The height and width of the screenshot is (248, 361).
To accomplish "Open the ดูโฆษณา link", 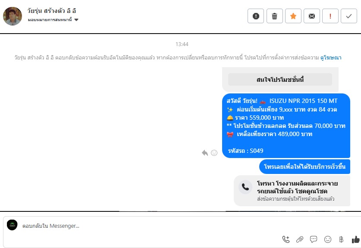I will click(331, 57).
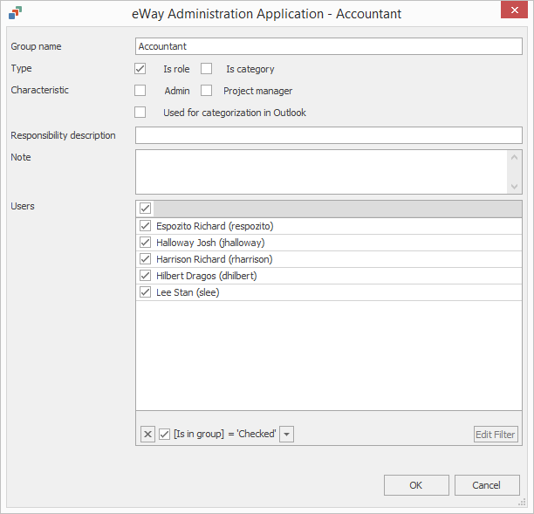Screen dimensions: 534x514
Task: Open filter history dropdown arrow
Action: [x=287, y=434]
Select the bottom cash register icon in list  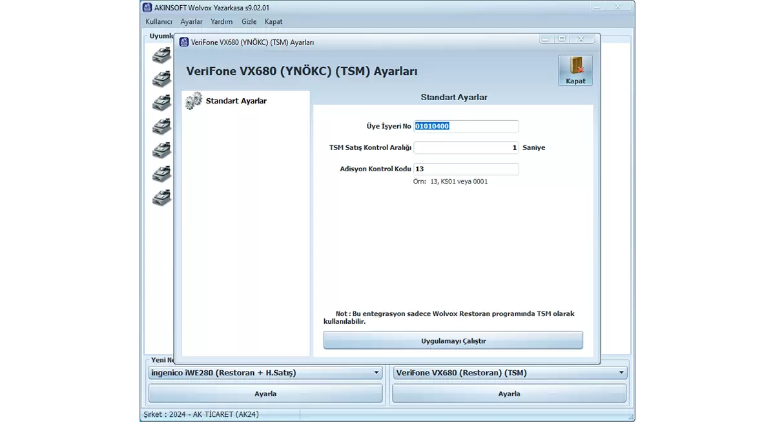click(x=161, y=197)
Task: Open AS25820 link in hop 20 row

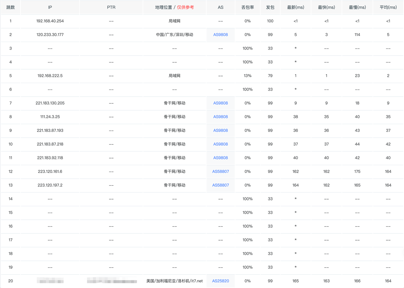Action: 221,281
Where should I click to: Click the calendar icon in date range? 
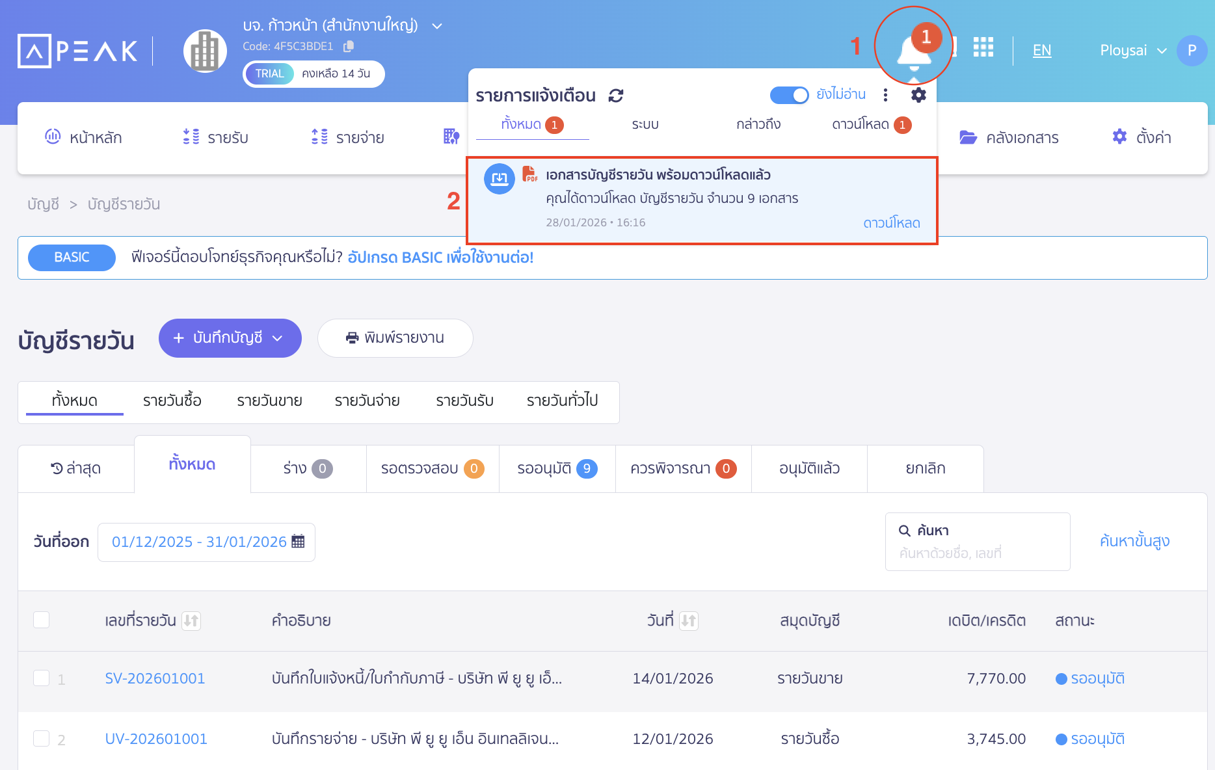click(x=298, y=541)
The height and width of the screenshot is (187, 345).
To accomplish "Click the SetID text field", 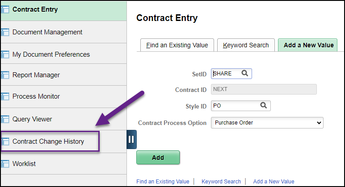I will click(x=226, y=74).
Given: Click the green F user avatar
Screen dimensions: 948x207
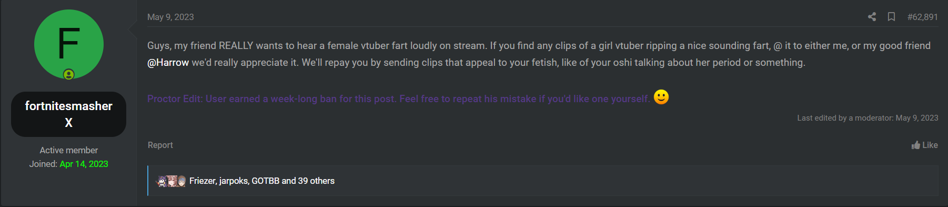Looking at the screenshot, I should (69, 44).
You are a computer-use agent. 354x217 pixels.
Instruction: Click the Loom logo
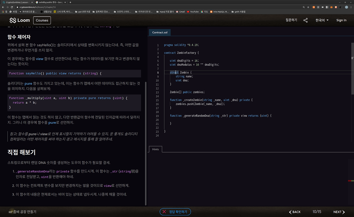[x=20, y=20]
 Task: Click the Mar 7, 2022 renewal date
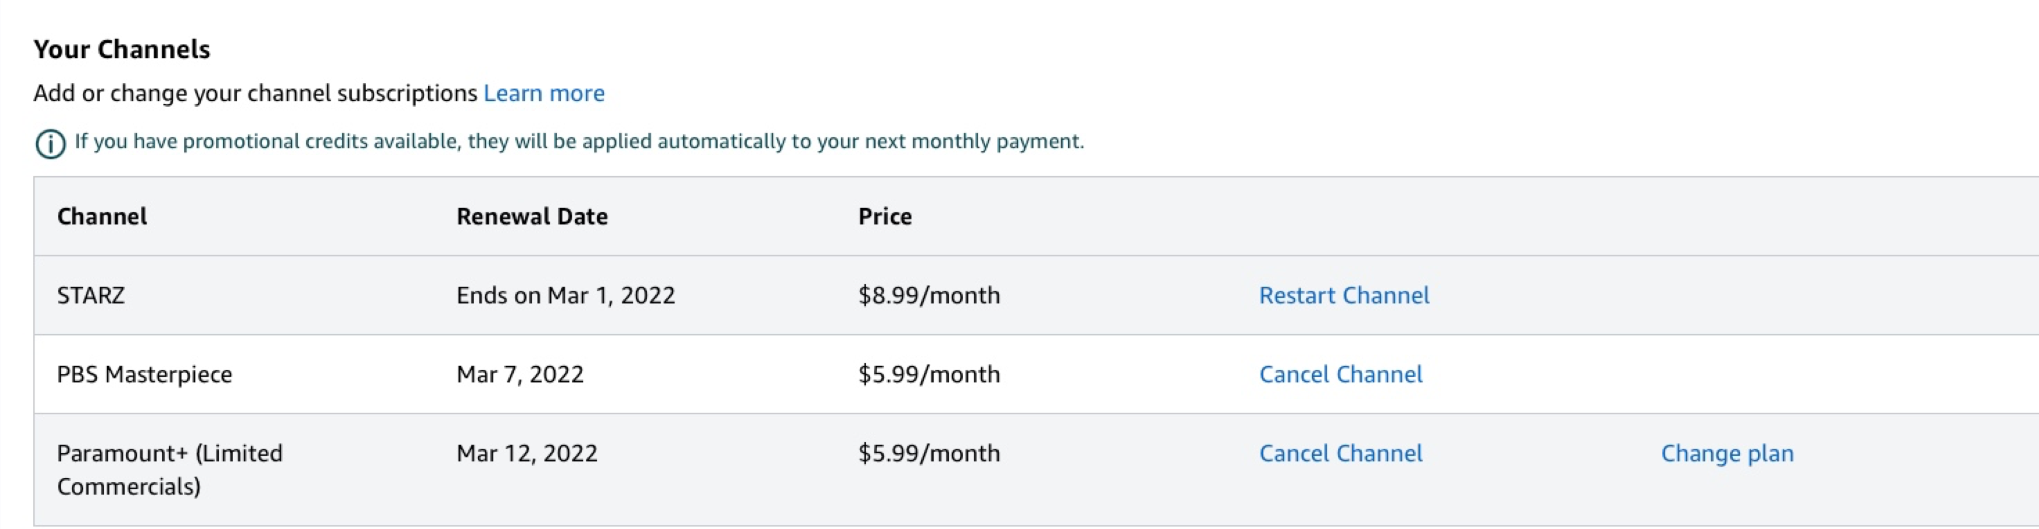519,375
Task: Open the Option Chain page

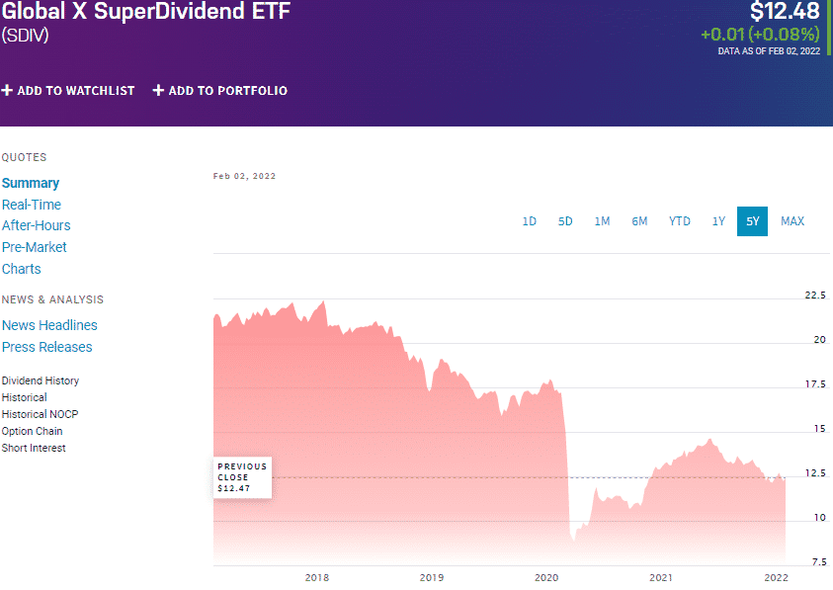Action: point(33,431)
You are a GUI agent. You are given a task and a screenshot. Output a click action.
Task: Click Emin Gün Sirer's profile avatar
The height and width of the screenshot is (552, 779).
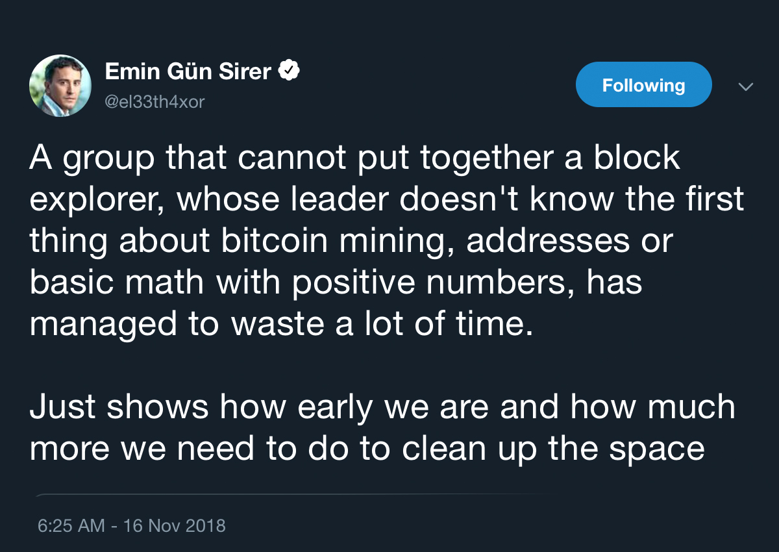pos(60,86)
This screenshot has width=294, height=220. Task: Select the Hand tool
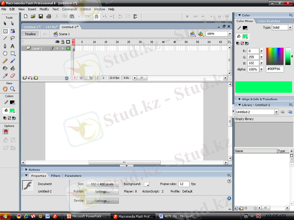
───
**PROBLEM REQUIREMENTS:**
Return each line from the entries above that includes "agent".

**TASK RESULT:**
You are a computer-use agent. 354x217 pixels.
You are a GUI agent. You are given a task and a screenshot. Output a click action.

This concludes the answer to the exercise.